0

I have 2 indices. These 2 indices are kind of related to one another.

For example, lets say, the 1st index contains all information pertaining to an e-book. Information like author, published date, title etc. will be indexed here.

And the 2nd index contains all paragraphs within a book. Information like book id, para content, page number, complex object information etc. will be indexed here.

When I want to query for paragraphs from the 2nd index based on the 1st index information like book title or published data, how do I do that?

  1. Is it advisable to store all the meta information of the 1st index inside the 2nd index to apply filters and query its documents. In this way I'll be needlessly bloating up the 2nd index with duplicate information which I already have in the 1st index.
  2. Is there a way I can form a relationship between these indices?
  3. Is it possible to maintain a single index for my case? Like storing all the paragraph related information in the 1st index itself as a list of objects. In this case, every document in the 1st index will be huge (lets say a list 10000 paragraphs indexed or more) and will it be efficient while performing the querying operation?

Or is there any other way I can solve this?

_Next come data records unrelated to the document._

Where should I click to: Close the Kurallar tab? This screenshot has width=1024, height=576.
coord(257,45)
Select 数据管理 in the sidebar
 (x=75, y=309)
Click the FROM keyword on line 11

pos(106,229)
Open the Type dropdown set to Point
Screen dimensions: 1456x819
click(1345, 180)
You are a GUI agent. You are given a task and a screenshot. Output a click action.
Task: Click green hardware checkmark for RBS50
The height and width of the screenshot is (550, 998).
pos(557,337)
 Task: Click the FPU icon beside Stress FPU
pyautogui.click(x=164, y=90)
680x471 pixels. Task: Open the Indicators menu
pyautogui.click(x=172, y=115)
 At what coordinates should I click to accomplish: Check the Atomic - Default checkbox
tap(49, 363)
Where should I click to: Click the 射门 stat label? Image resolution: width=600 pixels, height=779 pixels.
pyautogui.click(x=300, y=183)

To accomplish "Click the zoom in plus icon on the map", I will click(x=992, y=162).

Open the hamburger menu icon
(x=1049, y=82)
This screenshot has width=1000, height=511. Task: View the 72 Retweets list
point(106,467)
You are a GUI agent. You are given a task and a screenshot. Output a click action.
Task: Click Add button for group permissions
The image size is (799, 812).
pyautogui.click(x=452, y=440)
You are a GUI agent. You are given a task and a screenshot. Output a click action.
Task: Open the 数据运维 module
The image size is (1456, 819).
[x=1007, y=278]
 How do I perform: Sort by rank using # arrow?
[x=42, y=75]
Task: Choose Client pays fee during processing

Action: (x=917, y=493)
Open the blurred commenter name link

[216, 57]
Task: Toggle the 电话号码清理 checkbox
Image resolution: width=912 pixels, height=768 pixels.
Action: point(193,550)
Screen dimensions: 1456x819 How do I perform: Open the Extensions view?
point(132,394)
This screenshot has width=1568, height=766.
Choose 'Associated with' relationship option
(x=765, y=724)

Any help, much appreciated.

Vignesh T
  • 237
  • 1
  • 2
  • 11
  • Relational based approach is not advisable. You can either go with 1 or 3 approach – Addicted Apr 04 '20 at 10:34
  • @Addicted, what are the complexities involved in approach 3? won't it cause any performance issues when we're storing each document with huge size? – Vignesh T Apr 04 '20 at 11:57
  • You could also use parent/child setup with join https://www.elastic.co/guide/en/elasticsearch/reference/current/parent-join.html – Alkis Kalogeris Apr 04 '20 at 16:51
  • In your case It would be better to have all information in only one index, the information you have in your 1st index seems to be very simple, all metadata of keyword type for filtering and sorting, you can store this information in your 2nd index and get rid of the 1st index. – leandrojmp Apr 04 '20 at 17:31
  • @leandrojmp, but don't you think there will be data duplication if I might need to store the same parent information for all the 10000 child documents? – Vignesh T Apr 05 '20 at 08:05

0 Answers0